In truth, I hadn't considered how bad an idea this was if this guy was sick. She was right. She was always right.

"You should be leading these people, not me," I said, putting my hands on the body again and concentrating.

A living body always had a contained, collective movement amongst its smallest pieces, though no two pieces of one's body ever made the same movements. Dead bodies made these unique movements too, but slower and weaker. The schoolmaster's body had lost nearly all of the movement of life. I squeezed my eyelids shut, digging, searching, listening. I needed to feel what the doctor had felt.

Which was...what? It wanted to "go somewhere it couldn't go?" How was I supposed to feel that? Where, how, what did that feel like?

Forget that, I told myself, I would look for what seemed different to me.

It all seemed different to me. For all that this world was full of people who could do anything, I was pretty sure they had no idea what they were playing with.

Something poked me. It was only a little painful, like a needle tapping my belly. It was probably hunger, so I ignored it.

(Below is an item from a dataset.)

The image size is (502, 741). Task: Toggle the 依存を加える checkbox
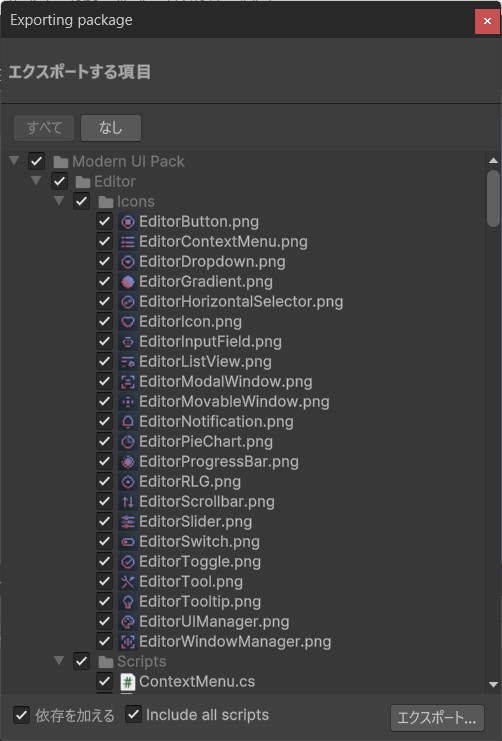[21, 715]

Then a feeling like my head was collapsing in on itself wracked me. I keeled over, crying out. It was freezing and vacuous, like my mind was being blown out an airlock.

...airlock? What was...those two words made no sense together...

It struck me again. Harder, colder, numbing my mind...couldn't think...

"Jague?"

I was moving. Being moved. Something...no, someone was...

"Jague!"

I knew the voice. She was important, someone I trusted. When she spoke, I listened...

Like a reflex, I focused in on myself, fell into ritual.

"This bit, here, is you," My own voice echoed from the past, familiar from endless repetition. Why had I repeated it?

Because everything was big, innumerable, bled together when you started looking at its smallest pieces.

"Look in, not out." My voice said.

"Meditate," Another voice said, giving a name to what I was doing.

I knew her. I had never met her.

At the sound of the stranger's voice, the world contracted. Melia was above me, calling my name.

"Unghhh," I said, reaching to wipe drool from my mouth.

"Are you OK? What happened?" Melia said, propping my head out of the dirt.

"I...don't know..." I said groggily, "But...I have to go find out what the schoolmaster was working on."

Melia scowled at me, but her body was still tense and protective, as if to shield me from some attack from above. I extended my hand, and she clasped it to pull me up.

It was clear she still questioned my intentions, but now that I'd had one of my "alchemy seizures," as she called them, she had relented a bit.

"What did you see?" She asked quietly.

"You were right," I said.

"I know," She said, not prideful, just matter-of-fact, "But...what about?"

"Whatever the schoolmaster did, is going to destroy us."